• _Work required_
Every record must be written out once more, with nothing added or omitted.

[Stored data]
-*-*-

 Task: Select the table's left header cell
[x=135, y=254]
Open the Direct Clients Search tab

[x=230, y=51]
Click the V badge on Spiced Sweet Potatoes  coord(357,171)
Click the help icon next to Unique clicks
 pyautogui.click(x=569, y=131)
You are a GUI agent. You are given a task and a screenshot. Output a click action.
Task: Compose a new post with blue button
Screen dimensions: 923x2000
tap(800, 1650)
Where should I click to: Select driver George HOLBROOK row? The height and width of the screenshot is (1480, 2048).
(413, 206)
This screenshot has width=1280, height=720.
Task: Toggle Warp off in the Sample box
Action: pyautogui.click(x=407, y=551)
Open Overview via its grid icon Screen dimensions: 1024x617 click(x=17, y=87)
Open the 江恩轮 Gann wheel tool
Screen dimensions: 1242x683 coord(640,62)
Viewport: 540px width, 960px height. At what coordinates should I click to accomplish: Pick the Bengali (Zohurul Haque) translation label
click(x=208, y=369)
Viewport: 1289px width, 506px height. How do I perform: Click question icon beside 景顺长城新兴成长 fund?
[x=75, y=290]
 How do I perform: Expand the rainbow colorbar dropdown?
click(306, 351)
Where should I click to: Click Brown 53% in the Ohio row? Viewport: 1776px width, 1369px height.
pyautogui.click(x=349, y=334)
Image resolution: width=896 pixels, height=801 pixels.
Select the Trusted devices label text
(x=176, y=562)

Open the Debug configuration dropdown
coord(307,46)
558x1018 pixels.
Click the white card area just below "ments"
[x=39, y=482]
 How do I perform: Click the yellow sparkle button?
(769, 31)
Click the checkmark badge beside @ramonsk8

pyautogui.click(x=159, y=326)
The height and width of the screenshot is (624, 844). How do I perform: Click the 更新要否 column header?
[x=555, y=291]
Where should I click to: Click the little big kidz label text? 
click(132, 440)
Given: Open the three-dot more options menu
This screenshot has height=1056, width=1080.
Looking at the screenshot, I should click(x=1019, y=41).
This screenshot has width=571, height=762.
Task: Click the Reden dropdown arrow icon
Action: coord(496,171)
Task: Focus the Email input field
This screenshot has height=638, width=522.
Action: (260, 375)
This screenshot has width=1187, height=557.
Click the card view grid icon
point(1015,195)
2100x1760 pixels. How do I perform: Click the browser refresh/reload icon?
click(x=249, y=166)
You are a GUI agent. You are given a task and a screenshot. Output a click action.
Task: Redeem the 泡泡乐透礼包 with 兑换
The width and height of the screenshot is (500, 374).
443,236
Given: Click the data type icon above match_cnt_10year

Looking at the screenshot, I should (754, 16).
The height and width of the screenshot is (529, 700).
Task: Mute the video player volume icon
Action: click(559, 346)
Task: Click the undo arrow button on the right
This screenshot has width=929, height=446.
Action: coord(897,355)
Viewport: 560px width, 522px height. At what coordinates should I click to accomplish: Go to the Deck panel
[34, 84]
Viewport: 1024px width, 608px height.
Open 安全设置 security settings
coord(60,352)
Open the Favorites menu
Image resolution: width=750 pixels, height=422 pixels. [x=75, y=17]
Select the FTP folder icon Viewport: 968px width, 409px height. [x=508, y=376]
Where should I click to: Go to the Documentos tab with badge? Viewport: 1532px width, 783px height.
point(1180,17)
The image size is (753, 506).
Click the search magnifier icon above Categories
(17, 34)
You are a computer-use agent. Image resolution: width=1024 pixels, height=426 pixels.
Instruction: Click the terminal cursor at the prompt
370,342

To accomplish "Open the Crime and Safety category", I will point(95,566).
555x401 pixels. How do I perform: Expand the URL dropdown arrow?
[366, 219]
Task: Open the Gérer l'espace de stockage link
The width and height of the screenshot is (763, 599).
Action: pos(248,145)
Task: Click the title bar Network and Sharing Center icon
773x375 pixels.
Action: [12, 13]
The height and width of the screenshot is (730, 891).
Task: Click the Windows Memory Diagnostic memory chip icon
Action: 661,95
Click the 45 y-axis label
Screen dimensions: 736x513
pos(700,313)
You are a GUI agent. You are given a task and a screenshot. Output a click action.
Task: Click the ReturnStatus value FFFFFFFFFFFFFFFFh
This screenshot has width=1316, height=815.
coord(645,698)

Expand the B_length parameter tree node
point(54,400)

-*-*-

• _Finished exercise_
 Task: Select the table's left header cell
[x=135, y=254]
Open the Direct Clients Search tab

[x=230, y=51]
Click the V badge on Spiced Sweet Potatoes  coord(357,171)
Click the help icon next to Unique clicks
 pyautogui.click(x=569, y=131)
You are a GUI agent. You are given a task and a screenshot. Output a click action.
Task: Compose a new post with blue button
Screen dimensions: 923x2000
tap(800, 1650)
Where should I click to: Select driver George HOLBROOK row? The height and width of the screenshot is (1480, 2048).
(413, 206)
This screenshot has width=1280, height=720.
Task: Toggle Warp off in the Sample box
Action: pyautogui.click(x=407, y=551)
Open Overview via its grid icon Screen dimensions: 1024x617 click(x=17, y=87)
Open the 江恩轮 Gann wheel tool
Screen dimensions: 1242x683 coord(640,62)
Viewport: 540px width, 960px height. At what coordinates should I click to accomplish: Pick the Bengali (Zohurul Haque) translation label
click(x=208, y=369)
Viewport: 1289px width, 506px height. How do I perform: Click question icon beside 景顺长城新兴成长 fund?
[x=75, y=290]
 How do I perform: Expand the rainbow colorbar dropdown?
click(306, 351)
Where should I click to: Click Brown 53% in the Ohio row? Viewport: 1776px width, 1369px height.
pyautogui.click(x=349, y=334)
Image resolution: width=896 pixels, height=801 pixels.
Select the Trusted devices label text
(x=176, y=562)

Open the Debug configuration dropdown
coord(307,46)
558x1018 pixels.
Click the white card area just below "ments"
[x=39, y=482]
 How do I perform: Click the yellow sparkle button?
(769, 31)
Click the checkmark badge beside @ramonsk8

pyautogui.click(x=159, y=326)
The height and width of the screenshot is (624, 844). How do I perform: Click the 更新要否 column header?
[x=555, y=291]
Where should I click to: Click the little big kidz label text? 
click(132, 440)
Given: Open the three-dot more options menu
This screenshot has height=1056, width=1080.
Looking at the screenshot, I should click(x=1019, y=41).
This screenshot has width=571, height=762.
Task: Click the Reden dropdown arrow icon
Action: coord(496,171)
Task: Focus the Email input field
This screenshot has height=638, width=522.
Action: (260, 375)
This screenshot has width=1187, height=557.
Click the card view grid icon
point(1015,195)
2100x1760 pixels. How do I perform: Click the browser refresh/reload icon?
click(x=249, y=166)
You are a GUI agent. You are given a task and a screenshot. Output a click action.
Task: Redeem the 泡泡乐透礼包 with 兑换
The width and height of the screenshot is (500, 374).
443,236
Given: Click the data type icon above match_cnt_10year

Looking at the screenshot, I should (754, 16).
The height and width of the screenshot is (529, 700).
Task: Mute the video player volume icon
Action: click(559, 346)
Task: Click the undo arrow button on the right
This screenshot has width=929, height=446.
Action: coord(897,355)
Viewport: 560px width, 522px height. At what coordinates should I click to accomplish: Go to the Deck panel
[34, 84]
Viewport: 1024px width, 608px height.
Open 安全设置 security settings
coord(60,352)
Open the Favorites menu
Image resolution: width=750 pixels, height=422 pixels. [x=75, y=17]
Select the FTP folder icon Viewport: 968px width, 409px height. [x=508, y=376]
Where should I click to: Go to the Documentos tab with badge? Viewport: 1532px width, 783px height.
point(1180,17)
The image size is (753, 506).
Click the search magnifier icon above Categories
(17, 34)
You are a computer-use agent. Image resolution: width=1024 pixels, height=426 pixels.
Instruction: Click the terminal cursor at the prompt
370,342

To accomplish "Open the Crime and Safety category", I will point(95,566).
555x401 pixels. How do I perform: Expand the URL dropdown arrow?
[366, 219]
Task: Open the Gérer l'espace de stockage link
The width and height of the screenshot is (763, 599).
Action: pos(248,145)
Task: Click the title bar Network and Sharing Center icon
773x375 pixels.
Action: [12, 13]
The height and width of the screenshot is (730, 891).
Task: Click the Windows Memory Diagnostic memory chip icon
Action: 661,95
Click the 45 y-axis label
Screen dimensions: 736x513
pos(700,313)
You are a GUI agent. You are given a task and a screenshot. Output a click action.
Task: Click the ReturnStatus value FFFFFFFFFFFFFFFFh
This screenshot has width=1316, height=815.
coord(645,698)

Expand the B_length parameter tree node
point(54,400)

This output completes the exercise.